### Quoted text
────────────────────────────────────────

# How do you address a priest?



## Shreddies (Oct 15, 2016)

Specifically from a Non-Christian religion.

I'm thinking of religions similar to the ones practiced in ancient Greece and Rome. Would you (as a writer) just use Father, Mother, Brother, Sister, etc. or is there another title that can be applied?

Is there any reference to what they were called in those cultures?

Your Holiness seems a bit too 'high-tier' for your run-of-the-mill priest.

Also, how would you refer to a tribe's shaman or religious leader if he was from a tribal culture instead of an organized religion?


----------



## CupofJoe (Oct 16, 2016)

Is this of use?
Wiki list of Religious ranks and names

As for Shamans, they are known and called by their name. It is just used with respect. They might be referred to as "Our/The shaman XyZ" or "XyZ, our/the shaman" to a third part.
The ones that I know are neo-shamans [not that they would call themselves that] and not from a traditional Tribal/Cultural background. 
I met a Navajo Singer, and he told me to call him Joshua. Being a Singer was what he did not what he was called.


----------



## Peat (Oct 16, 2016)

You read the Iliad, right in the first chapter they're talking about priests and augurs, and they're pretty much all referred to by their names.


----------



## skip.knox (Oct 16, 2016)

The stamp goes on the upper right.


----------



## SeverinR (Oct 17, 2016)

"Heeyyy, Abbott!" is probably not good. (Robin hood Men in tights.)

Your Holiness
Church rank would be appropriate. (Deacon, Preist, Cardinal Abbot


----------



## TheCatholicCrow (Oct 17, 2016)

Using Catholic terminologies but if you're considering "Your Holiness" ... clerical alternatives (for positions beneath the pope) would include "Your grace" and "Your eminence" or "Your excellency". 

Reverend X or "Your reverence" might also apply.


----------



## psychotick (Oct 17, 2016)

Hi,

Well as I understand it you start with the collar which may be buttoned ... Oops, I thought you wrote undress!!!

Cheers, Greg.


----------



## Peat (Oct 18, 2016)

skip.knox said:


> The stamp goes on the upper right.



Note - the stamp does not go on the priest itself. Stamping on priests is discouraged.


A quick rustle through the Aeneid doesn't find any examples of priests being called anything other than priests. And while using equally shaky historical research, in the Falco novels priests are called "Sir" or by their real names. Mind you, I trust Lindsey Davis more than I trust John Dryden (for it is his translation I used).

────────────────────────────────────────

### What this exercise asks
a) In the forum thread on addressing priests, what name did the Navajo Singer tell CupofJoe to call him?
b) List every form of address that TheCatholicCrow suggests in the forum thread on addressing priests.
c) Carry on the forum thread on addressing priests, picking up after its final post.

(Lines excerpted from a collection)

────────────────────────────────────────

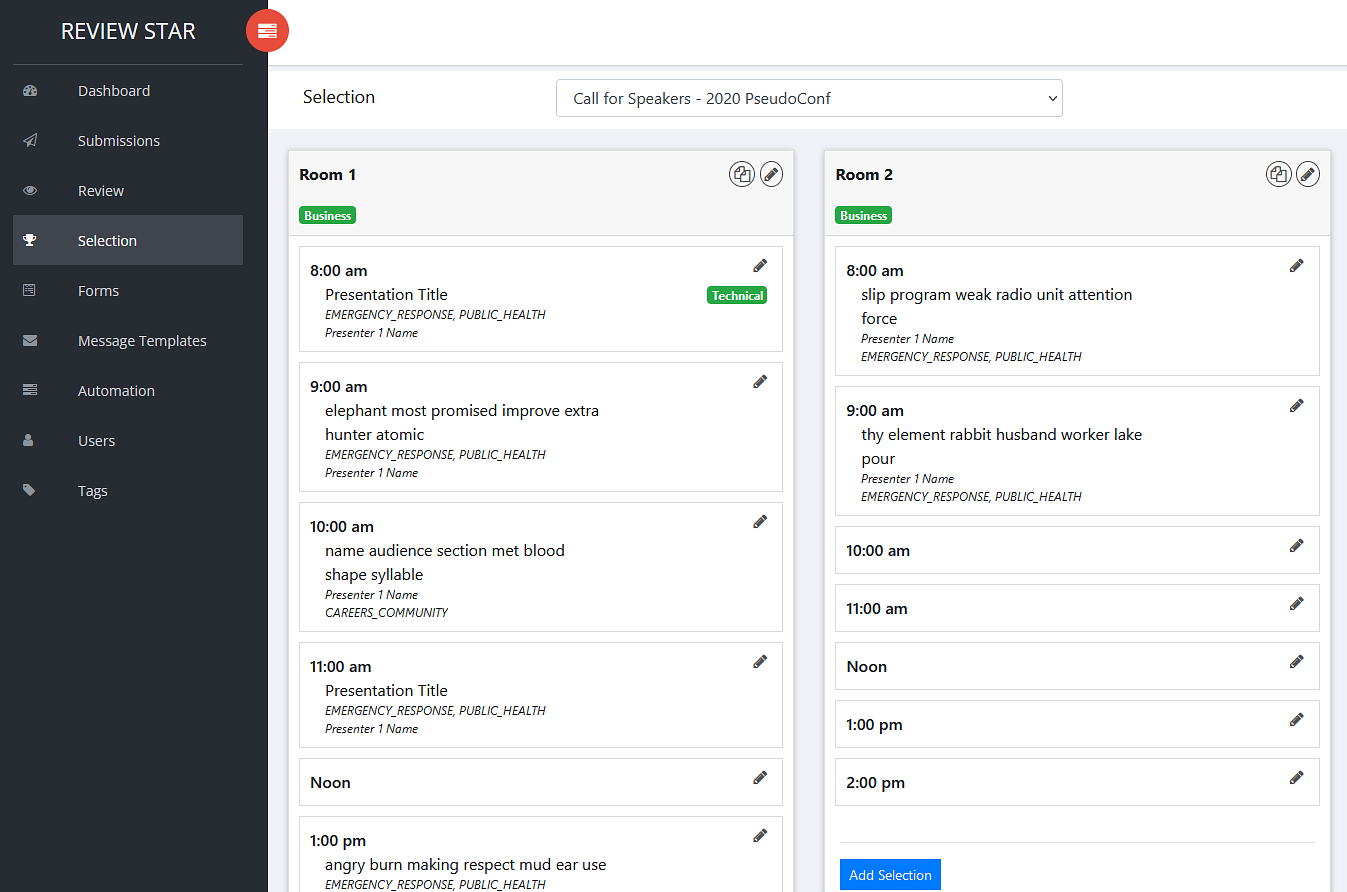The height and width of the screenshot is (892, 1347).
Task: Edit the Room 1 Noon slot
Action: pos(760,778)
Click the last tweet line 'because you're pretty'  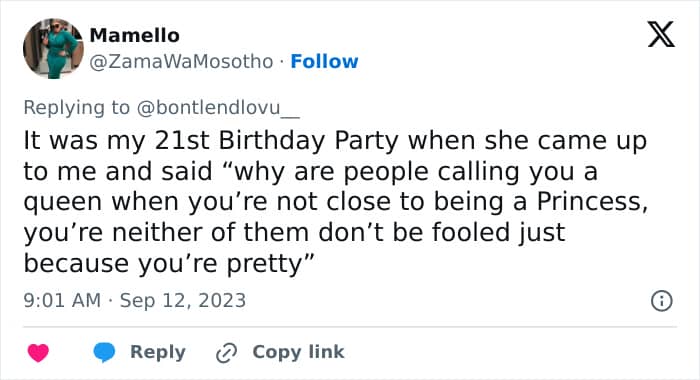tap(169, 263)
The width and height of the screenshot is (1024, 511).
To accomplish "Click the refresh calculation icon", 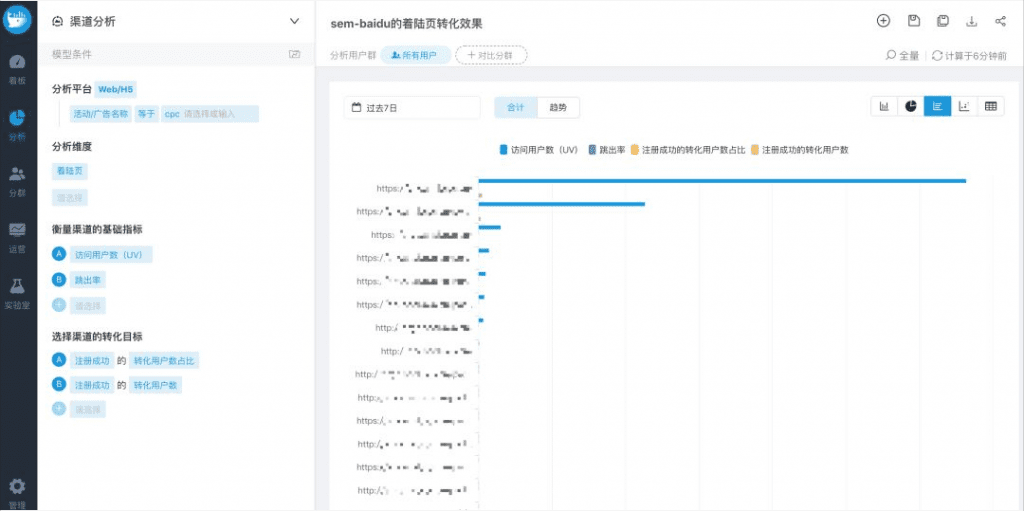I will click(937, 56).
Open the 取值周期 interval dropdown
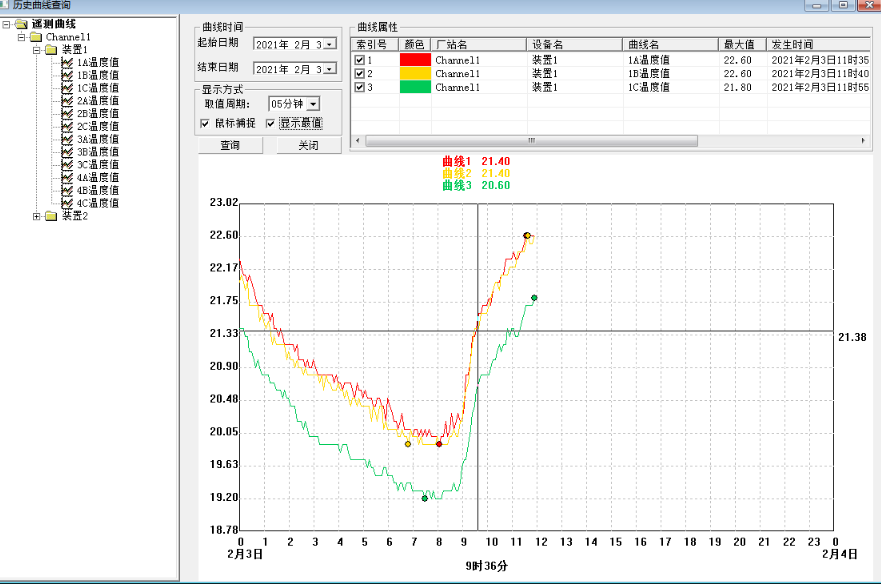The height and width of the screenshot is (584, 881). tap(313, 104)
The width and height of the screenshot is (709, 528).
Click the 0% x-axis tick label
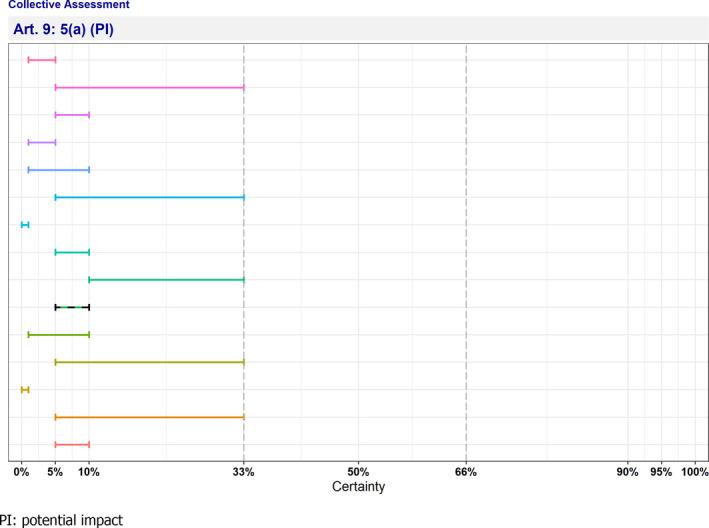(x=22, y=472)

────────────────────────────────────────

### Outputs for the tasks
a) Joshua

b)
Your grace
Your eminence
Your excellency
Reverend X
Your reverence

c)
----------



## skip.knox (Oct 18, 2016)

If you'd like a word that is a bit different, try Prester. It's a version of _presbyter_, which is Greek for priest.


----------



## skip.knox (Oct 18, 2016)

SeverinR said:


> "Heeyyy, Abbott!" is probably not good. (Robin hood Men in tights.)



I never caught that one, even though I've seen the movie multiple times. A clear reference to Abbott and Costello. Mel Brooks = genius.


----------



## Svrtnsse (Oct 18, 2016)

How about brother/sister, kind of like monks/nuns? Except the priest is everyone's brother/sister. Optionally they're the brother/sister of their deity of choice.


----------



## Devor (Oct 18, 2016)

Titles and forms of address the way that we know them are very much a European hierarchy thing.

As others have said, I would use their names, or priest, or the fantasy word that means priest of the type that they are.  But also, think about some of the informal ways that we address somebody.  "Okay, boss man."  Something like that could easily catch on in a small and friendly neighborhood.  "It's the god-brother. The man with the herbs.  Our seance bro."


----------



## SeverinR (Oct 18, 2016)

skip.knox said:


> I never caught that one, even though I've seen the movie multiple times. A clear reference to Abbott and Costello. Mel Brooks = genius.


I missed it, like so much the first time. If you aren't laughing all the way through you probably missed something, you might have laughed to long and missed a coupe things.
The humor comes fast and furious at times. 
"Eh Blinkin."
Did you call me Abe Lincoln?"


----------



## Shreddies (Oct 19, 2016)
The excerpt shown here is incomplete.